The Kapadia Bench observed: “In the 1996 judgment, this Court was at pains to make it absolutely clear that its findings were based on materials gathered in investigation and brought before the Court till that stage. At every place in the judgment where the Court records the finding or makes an observation in regard to the appropriate charge against the accused, it qualifies the finding or the observation by saying ‘on the materials produced by the prosecution for framing charge'. ‘At this stage' is a kind of a constant refrain in that judgment.”
But those familiar with the Keshub Mahindra case in 1996 would aver that the Ahmadi-Majmudar Bench at that time simply and inexplicably ignored the materials cited by the CBI in support of the charge of culpable homicide. Therefore, its assertions that its “findings were based on materials gathered in investigation and brought before the Court till that stage” were not at all convincing, as they were contrary to facts.
In the curative petitions case, the Supreme Court was expected to examine the claims of the Ahmadi-Majmudar Bench for their veracity and set them aside, as they were contrary to facts. But the Kapadia Bench wrongly concluded that the 1996 judgment was not a fetter against the proper exercise of powers by a court under the CrPC and that the remedy for the curative petitioners lay in approaching the appellate/revisional courts to correct the magistrate who misread it.
The Supreme Court even felt vindicated by the arguments of the CBI and the State of Madhya Pradesh in the pending appeals before the Sessions Court in Madhya Pradesh. Observers are nonplussed that the apex court chose to rely on the arguments of a party in a pending case in a lower court, rather than independently examine the plea of the petitioners on merit.
‘Black day'
The Bhopal Group for Information and Action and other survivor organisations have expressed dismay over the judgment and called May 11 another black day for justice. They recalled that the Supreme Court, without conducting even one hearing, had dismissed the review petition filed by three survivor organisations against the Keshub Mahindra judgment in 1997. By its May 11 judgment, the Supreme Court heaped more injustice on the victims of the disaster, they said.
Legal researcher and commentator Usha Ramanathan, who has been closely following the Bhopal disaster litigation, put it succinctly: “The May 11 judgment shows that the Supreme Court lacked institutional memory with regard to what the Bhopal victims got out of the litigation. The option of curative petitions confers on the Supreme Court an extraordinary jurisdiction to correct its own past judgments. Yet, the court reaches an extraordinary conclusion and tells the lower court that it could violate its own order. It makes no sense. The court simply borrowed the formula suggested by the counsel for the accused. It should have either set aside the Keshub Mahindra judgment, or done nothing.”

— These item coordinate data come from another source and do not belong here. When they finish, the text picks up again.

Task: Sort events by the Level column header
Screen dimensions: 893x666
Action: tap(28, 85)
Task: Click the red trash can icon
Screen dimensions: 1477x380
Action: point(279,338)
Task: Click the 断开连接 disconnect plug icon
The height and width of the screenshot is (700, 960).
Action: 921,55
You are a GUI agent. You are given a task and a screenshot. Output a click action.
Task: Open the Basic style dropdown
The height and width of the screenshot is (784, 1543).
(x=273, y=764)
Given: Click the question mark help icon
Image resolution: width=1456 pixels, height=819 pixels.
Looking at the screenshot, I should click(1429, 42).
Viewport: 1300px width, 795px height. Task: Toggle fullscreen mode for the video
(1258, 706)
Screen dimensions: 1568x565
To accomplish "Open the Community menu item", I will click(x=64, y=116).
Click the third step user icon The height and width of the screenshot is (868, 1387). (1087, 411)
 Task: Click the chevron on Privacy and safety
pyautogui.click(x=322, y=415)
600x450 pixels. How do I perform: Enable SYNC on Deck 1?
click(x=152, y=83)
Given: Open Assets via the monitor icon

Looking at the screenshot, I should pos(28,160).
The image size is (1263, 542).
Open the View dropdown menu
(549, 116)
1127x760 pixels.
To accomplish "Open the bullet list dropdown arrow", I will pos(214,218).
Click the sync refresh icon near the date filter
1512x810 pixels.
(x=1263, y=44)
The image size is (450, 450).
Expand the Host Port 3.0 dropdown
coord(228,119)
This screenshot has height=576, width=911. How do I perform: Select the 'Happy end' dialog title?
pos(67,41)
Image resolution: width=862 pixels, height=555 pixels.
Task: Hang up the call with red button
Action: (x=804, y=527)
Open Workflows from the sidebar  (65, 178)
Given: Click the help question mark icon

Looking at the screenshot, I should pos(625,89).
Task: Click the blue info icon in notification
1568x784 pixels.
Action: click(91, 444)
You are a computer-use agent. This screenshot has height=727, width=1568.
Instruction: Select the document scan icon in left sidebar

The May 11 judgment also supports the view that the Supreme Court today sends discordant signals about the correct legal position. Recently, a two-judge Bench of the court led by Justice Markandey Katju passed strictures against a trial court judge for ignoring the Supreme Court's ruling. The Kapadia Bench, however, thinks that there is nothing wrong if a lower court proceeds as if it is not bound by the Supreme Court's ruling delivered earlier.